[GIVEN TASK] Pick out every line in the material below that contains the word "indicating", and copy each of those lines in full.
[BEGIN MATERIALS PROVIDED]
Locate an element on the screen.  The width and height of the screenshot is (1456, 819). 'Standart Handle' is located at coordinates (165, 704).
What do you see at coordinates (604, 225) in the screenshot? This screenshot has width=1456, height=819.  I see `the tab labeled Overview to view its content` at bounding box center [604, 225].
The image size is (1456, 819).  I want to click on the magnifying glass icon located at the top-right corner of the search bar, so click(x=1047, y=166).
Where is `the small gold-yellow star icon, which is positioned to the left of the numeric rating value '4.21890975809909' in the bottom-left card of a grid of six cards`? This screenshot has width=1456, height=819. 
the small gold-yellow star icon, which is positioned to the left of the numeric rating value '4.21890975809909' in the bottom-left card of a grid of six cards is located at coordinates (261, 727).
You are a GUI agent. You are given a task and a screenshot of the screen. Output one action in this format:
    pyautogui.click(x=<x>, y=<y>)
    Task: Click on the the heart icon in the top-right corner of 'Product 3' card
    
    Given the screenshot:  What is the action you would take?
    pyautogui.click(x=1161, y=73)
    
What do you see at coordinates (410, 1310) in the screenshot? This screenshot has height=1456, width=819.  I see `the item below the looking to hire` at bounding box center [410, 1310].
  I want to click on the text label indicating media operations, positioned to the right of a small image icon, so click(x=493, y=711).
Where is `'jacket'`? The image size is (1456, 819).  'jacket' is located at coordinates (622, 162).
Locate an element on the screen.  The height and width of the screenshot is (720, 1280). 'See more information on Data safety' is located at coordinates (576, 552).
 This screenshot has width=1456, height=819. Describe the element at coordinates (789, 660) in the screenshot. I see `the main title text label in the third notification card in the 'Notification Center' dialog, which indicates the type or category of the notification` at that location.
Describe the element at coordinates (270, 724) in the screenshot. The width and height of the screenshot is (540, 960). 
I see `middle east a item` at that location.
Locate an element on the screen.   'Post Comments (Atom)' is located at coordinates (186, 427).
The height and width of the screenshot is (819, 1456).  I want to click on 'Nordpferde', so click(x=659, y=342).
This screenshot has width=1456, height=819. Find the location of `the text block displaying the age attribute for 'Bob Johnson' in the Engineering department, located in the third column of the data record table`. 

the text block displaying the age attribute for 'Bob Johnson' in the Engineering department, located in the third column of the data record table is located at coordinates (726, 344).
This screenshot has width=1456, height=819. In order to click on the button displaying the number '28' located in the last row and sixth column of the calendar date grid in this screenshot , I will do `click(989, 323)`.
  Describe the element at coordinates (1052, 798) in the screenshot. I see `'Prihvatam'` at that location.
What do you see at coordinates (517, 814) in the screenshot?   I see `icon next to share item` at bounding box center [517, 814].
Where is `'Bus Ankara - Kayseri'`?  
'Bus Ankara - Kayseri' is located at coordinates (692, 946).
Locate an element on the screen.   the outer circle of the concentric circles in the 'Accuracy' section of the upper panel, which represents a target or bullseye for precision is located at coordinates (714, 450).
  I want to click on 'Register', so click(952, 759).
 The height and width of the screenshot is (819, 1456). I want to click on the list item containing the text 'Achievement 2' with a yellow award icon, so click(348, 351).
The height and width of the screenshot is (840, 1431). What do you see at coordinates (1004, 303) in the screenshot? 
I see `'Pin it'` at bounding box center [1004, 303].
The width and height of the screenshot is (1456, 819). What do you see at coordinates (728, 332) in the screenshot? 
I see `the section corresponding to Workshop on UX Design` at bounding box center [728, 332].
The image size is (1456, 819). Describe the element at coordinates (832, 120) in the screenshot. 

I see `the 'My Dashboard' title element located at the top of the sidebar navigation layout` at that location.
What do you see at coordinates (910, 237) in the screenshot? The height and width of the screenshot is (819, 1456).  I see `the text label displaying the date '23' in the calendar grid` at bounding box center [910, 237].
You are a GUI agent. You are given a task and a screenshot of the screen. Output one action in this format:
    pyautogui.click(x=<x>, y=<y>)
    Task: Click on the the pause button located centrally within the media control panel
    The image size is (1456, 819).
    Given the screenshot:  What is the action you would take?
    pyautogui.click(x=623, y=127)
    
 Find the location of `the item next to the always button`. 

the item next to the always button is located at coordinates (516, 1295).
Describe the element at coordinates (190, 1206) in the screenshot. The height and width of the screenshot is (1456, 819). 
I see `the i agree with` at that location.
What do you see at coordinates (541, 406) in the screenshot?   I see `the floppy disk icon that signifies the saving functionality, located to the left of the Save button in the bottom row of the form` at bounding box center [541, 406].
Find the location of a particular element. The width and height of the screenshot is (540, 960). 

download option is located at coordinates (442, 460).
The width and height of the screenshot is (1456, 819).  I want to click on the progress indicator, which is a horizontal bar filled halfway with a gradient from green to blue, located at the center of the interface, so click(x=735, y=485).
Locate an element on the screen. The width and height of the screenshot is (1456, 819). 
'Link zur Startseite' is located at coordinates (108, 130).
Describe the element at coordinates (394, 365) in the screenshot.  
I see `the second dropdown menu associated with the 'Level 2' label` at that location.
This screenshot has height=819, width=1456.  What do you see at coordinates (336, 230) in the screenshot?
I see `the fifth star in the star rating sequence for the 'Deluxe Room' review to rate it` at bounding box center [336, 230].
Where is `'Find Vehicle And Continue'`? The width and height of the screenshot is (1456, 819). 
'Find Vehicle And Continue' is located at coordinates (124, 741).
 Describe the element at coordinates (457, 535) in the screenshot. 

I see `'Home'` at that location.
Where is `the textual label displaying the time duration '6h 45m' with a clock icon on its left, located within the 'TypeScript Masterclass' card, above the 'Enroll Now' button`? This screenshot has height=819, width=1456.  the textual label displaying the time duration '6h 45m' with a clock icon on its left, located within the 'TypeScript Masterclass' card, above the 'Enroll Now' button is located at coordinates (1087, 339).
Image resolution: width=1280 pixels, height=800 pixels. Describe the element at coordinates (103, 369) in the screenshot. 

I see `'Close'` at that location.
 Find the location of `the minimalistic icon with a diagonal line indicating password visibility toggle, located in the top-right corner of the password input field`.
[END MATERIALS PROVIDED]
[THE COMPLETED TASK]
  I want to click on the text label indicating media operations, positioned to the right of a small image icon, so click(x=493, y=711).
 Find the location of `the minimalistic icon with a diagonal line indicating password visibility toggle, located in the top-right corner of the password input field`.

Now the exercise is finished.